## Exercise:
Return, from the listing below, every line that includes "computer".

START Data in this exercise

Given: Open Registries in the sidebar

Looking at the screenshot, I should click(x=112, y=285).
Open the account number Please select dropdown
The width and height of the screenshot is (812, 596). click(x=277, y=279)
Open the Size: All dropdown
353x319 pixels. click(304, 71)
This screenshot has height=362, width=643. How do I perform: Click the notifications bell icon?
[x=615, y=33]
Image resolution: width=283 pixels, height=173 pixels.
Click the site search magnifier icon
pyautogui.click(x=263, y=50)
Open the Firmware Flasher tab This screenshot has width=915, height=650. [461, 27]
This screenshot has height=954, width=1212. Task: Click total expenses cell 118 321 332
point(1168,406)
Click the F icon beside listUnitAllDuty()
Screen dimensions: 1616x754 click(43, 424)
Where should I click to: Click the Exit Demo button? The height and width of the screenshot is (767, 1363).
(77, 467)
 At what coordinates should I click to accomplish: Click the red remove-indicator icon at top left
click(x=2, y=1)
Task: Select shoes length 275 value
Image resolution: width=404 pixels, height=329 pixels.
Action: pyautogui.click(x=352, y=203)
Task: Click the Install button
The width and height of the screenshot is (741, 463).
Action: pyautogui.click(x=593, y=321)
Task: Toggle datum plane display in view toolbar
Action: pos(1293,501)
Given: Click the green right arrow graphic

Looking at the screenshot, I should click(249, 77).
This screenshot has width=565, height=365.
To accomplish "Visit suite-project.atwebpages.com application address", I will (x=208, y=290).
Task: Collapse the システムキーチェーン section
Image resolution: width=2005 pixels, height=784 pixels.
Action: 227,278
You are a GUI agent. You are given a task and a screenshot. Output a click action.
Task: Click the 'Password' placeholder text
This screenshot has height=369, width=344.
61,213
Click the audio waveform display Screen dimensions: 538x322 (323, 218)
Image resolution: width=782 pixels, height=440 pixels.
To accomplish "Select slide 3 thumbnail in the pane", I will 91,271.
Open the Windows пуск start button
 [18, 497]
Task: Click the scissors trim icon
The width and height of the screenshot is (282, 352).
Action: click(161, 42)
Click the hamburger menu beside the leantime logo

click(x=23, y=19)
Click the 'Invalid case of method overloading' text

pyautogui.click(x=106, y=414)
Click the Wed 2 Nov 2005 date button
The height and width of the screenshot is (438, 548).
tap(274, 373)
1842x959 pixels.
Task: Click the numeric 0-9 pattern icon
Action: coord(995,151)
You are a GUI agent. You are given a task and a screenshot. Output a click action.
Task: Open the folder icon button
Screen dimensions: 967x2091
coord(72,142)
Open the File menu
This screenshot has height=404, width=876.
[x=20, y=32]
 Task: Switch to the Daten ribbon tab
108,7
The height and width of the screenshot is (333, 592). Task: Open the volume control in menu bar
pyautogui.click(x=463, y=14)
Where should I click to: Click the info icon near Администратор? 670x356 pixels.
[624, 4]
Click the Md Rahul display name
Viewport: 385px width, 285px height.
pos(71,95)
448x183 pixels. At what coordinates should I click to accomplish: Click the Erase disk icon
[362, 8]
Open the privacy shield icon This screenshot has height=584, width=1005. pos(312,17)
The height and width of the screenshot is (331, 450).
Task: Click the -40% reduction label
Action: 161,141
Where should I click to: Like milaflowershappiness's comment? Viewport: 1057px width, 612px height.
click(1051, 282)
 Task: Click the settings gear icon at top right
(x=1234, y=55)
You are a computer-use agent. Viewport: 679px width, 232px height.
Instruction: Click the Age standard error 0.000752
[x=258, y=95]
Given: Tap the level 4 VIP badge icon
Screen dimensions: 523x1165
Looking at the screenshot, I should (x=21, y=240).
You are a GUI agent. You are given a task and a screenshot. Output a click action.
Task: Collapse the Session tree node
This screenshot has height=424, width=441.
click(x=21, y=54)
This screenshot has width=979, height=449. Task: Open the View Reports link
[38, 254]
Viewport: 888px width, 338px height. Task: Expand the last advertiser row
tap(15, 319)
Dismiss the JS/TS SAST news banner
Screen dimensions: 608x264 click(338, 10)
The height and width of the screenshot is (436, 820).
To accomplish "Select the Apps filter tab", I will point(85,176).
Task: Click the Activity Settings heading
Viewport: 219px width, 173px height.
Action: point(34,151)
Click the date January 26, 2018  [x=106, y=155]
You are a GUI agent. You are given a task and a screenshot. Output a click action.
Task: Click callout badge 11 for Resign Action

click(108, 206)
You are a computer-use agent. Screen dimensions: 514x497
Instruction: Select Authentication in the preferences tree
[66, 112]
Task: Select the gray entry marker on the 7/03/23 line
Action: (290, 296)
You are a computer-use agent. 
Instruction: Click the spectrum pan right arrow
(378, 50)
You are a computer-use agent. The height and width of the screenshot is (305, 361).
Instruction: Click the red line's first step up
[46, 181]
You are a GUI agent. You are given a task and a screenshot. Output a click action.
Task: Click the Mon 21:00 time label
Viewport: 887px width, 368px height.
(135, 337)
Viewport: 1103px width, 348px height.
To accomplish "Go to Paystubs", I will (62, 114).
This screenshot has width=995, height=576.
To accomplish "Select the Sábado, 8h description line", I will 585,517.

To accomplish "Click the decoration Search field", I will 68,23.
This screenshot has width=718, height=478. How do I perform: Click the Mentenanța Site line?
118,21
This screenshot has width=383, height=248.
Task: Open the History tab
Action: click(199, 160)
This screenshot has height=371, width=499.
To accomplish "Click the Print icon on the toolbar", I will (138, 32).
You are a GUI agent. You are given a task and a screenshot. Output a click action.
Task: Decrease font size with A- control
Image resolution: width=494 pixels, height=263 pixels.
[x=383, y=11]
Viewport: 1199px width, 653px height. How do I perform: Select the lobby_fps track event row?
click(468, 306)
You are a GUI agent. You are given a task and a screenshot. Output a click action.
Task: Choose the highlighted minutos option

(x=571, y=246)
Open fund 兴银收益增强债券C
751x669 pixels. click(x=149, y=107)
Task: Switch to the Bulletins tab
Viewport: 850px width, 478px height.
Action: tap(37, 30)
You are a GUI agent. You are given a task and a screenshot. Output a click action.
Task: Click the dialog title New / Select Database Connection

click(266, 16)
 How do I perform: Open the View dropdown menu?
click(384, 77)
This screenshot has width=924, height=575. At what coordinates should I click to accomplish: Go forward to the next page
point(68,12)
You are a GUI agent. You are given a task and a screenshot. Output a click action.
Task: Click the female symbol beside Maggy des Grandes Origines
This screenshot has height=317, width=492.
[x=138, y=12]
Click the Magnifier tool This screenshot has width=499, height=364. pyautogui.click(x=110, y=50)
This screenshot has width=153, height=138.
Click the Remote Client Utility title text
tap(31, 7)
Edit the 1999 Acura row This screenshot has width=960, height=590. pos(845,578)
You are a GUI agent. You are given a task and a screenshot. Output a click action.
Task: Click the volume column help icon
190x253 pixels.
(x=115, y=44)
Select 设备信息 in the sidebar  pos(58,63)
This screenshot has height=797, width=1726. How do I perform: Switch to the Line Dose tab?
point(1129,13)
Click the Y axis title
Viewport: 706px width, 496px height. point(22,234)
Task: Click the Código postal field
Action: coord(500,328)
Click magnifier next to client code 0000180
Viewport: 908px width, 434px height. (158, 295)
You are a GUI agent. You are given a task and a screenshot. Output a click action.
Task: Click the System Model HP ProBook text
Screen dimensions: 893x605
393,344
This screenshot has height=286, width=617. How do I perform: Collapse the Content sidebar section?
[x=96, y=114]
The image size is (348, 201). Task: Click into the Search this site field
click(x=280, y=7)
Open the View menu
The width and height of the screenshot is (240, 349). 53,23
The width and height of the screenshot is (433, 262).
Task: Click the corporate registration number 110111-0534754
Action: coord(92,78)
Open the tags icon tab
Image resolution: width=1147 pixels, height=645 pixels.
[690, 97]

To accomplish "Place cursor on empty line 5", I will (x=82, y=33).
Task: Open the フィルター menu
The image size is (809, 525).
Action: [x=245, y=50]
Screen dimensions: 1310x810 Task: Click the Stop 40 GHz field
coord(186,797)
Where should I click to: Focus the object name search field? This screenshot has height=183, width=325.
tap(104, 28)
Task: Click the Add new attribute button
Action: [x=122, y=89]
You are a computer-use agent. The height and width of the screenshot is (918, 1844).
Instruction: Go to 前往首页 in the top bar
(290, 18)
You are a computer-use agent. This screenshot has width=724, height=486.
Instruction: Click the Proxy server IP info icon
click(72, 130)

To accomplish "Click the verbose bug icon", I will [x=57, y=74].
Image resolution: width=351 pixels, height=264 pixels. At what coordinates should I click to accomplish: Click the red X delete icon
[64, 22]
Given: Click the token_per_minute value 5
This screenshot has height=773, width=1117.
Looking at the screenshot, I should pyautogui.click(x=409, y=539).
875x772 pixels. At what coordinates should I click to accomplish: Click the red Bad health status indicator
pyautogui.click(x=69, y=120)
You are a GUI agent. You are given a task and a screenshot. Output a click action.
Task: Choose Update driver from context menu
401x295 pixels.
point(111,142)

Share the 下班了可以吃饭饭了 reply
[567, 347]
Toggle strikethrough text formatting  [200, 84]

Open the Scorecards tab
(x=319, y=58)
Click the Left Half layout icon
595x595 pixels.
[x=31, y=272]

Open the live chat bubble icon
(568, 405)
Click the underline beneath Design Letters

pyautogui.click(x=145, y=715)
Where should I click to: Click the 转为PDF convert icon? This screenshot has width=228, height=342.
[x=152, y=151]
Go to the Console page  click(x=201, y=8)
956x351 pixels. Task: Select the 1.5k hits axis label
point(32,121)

END Data in this exercise

## Result of this exercise:
You are a computer-use agent. Viewport: 679px width, 232px height.
You are a computer-use agent. Screen dimensions: 514x497
You are a computer-use agent. 
You are a computer-use agent. The height and width of the screenshot is (305, 361).
You are a computer-use agent. The height and width of the screenshot is (918, 1844).
You are a computer-use agent. This screenshot has width=724, height=486.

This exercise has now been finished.